Mathematikunterricht verbessern

Das vom IPN koordinierte länderübergreifende Programm QuaMath ist gestartet

Svea Hallemann, Annett Kreuziger, Hans Anand Pant, Susanne Prediger & Christoph Selter

Nicht einmal die Hälfte der Jugendlichen in Deutschland erreicht im Fach Mathematik die Regelstandards. Ein auf zehn Jahre angelegtes Programm der Kultusministerkonferenz soll nun die fachdidaktische Qualität des Mathematikunterrichts im Primar- und Sekundarbereich nachhaltig verbessern. Planungen gehen davon aus, bis zu 10 000 Schulen im Rahmen des Programms durch eine kohärente, fachbezogene, forschungsbasierte und praxisorientierte Fortbildungsinitiative für die Weiterentwicklung des Mathematikunterrichts zu erreichen. Das IPN koordiniert das Programm Unterrichts- und Fortbildungs-Qualität in Mathematik entwickeln (QuaMath). Wir stellen es hier vor.

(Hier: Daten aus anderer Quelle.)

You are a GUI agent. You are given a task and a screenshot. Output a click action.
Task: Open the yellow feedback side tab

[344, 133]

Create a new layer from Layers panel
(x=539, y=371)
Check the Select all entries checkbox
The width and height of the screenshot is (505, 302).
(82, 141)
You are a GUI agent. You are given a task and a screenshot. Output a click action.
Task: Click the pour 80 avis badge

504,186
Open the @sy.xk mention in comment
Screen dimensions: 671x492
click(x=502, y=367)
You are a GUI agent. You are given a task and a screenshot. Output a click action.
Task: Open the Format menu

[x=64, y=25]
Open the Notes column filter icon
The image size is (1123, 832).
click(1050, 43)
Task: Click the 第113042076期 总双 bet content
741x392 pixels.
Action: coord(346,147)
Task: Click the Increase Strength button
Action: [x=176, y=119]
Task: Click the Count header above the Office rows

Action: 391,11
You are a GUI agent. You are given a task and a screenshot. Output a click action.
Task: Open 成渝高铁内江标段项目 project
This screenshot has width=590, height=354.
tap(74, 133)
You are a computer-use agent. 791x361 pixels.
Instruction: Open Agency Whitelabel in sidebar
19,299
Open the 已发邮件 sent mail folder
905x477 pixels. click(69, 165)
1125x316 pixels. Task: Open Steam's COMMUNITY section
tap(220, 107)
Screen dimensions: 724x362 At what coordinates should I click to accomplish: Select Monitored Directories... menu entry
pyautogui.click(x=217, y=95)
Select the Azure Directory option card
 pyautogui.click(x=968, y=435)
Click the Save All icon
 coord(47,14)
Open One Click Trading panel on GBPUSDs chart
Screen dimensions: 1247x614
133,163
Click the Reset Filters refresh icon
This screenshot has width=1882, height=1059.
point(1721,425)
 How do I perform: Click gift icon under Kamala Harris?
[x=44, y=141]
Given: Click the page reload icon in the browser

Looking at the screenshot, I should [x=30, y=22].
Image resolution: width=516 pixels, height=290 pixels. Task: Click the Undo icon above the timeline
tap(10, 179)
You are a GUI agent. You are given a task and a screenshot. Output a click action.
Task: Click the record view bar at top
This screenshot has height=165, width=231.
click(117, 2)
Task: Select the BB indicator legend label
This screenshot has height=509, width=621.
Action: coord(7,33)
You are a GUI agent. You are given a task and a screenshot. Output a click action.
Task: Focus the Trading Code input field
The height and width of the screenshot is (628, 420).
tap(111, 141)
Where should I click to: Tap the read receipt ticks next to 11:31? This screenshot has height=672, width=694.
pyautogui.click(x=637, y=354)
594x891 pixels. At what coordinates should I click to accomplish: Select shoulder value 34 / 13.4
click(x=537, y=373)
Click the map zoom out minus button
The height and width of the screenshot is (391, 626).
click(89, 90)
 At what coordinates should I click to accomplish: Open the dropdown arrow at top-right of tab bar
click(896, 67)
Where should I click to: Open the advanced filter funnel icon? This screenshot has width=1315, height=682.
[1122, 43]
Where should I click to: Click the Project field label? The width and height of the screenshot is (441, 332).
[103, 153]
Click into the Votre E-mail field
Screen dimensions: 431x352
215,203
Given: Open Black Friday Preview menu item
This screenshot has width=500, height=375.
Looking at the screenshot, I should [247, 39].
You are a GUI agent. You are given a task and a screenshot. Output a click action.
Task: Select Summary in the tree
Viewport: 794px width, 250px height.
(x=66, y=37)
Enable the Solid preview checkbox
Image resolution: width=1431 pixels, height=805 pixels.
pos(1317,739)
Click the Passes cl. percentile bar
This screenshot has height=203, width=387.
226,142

Die Unterrichtsqualität entscheidet darüber, welche Lerngelegenheiten Kinder und Jugendliche erhalten. Im Fach Mathematik sollen alle Lernenden zum aktiven Denken angeregt werden und durch Gespräche und Aufgabenbearbeitungen ein mathematisches Verständnis entwickeln. Daher ist es wichtig, den Unterricht zielgerichtet weiterzuentwickeln – an diesem Punkt setzt das Zehnjahres-Programm QuaMath an, das von der KMK gefördert wird und im Januar 2023 offiziell gestartet ist. Das Deutsche Zentrum für Lehrkräftebildung Mathematik, das von der IPN-Abteilung Fachbezogener Erkenntnistransfer koordiniert wird, kann auf mehr als zwölf Jahre Erfahrungen in der Entwicklungs- und Professionalisierungsforschung zurückgreifen.

Zwei QuaMath-Phasen

Die Umsetzung des QuaMath-Programms ist in zwei Phasen gegliedert: In den Jahren von 2023 bis 2028 werden die benötigten Strukturen aufgebaut und 400 Multiplikatorinnen und Multiplikatoren qualifiziert, Fortbildungen durchzuführen und die Schulen zu begleiten. Nach der Basisqualifizierung dieser Personen im Schuljahr 2023/24 beginnen die teilnehmenden Schulen vom Schuljahr 2024/25 an in Schulnetzwerken unter der Leitung von Multiplizierenden-Tandems mit den Fortbildungen zu den Basismodulen. Jährlich finden sechs Schulnetzwerktreffen statt. Nach dem gleichen Verfahren werden im zweiten Jahr Vertiefungs- und Inhaltsmodule angeboten. Vom dritten Jahr an können sich die Lehrkräfte durch digitale Module eigeninitiativ und interessengeleitet weiter fortbilden.

In der zweiten Programm-Förderphase in den Jahren von 2028 bis 2033 werden bestehende Strukturen optimiert und die Fortbildungs- und Qualifizierungsmodule nach den gewonnenen Forschungserkenntnissen weiterentwickelt. Insgesamt ist das Programm für zehn Jahre geplant, innerhalb derer 10 000 Schulen erreicht werden sollen.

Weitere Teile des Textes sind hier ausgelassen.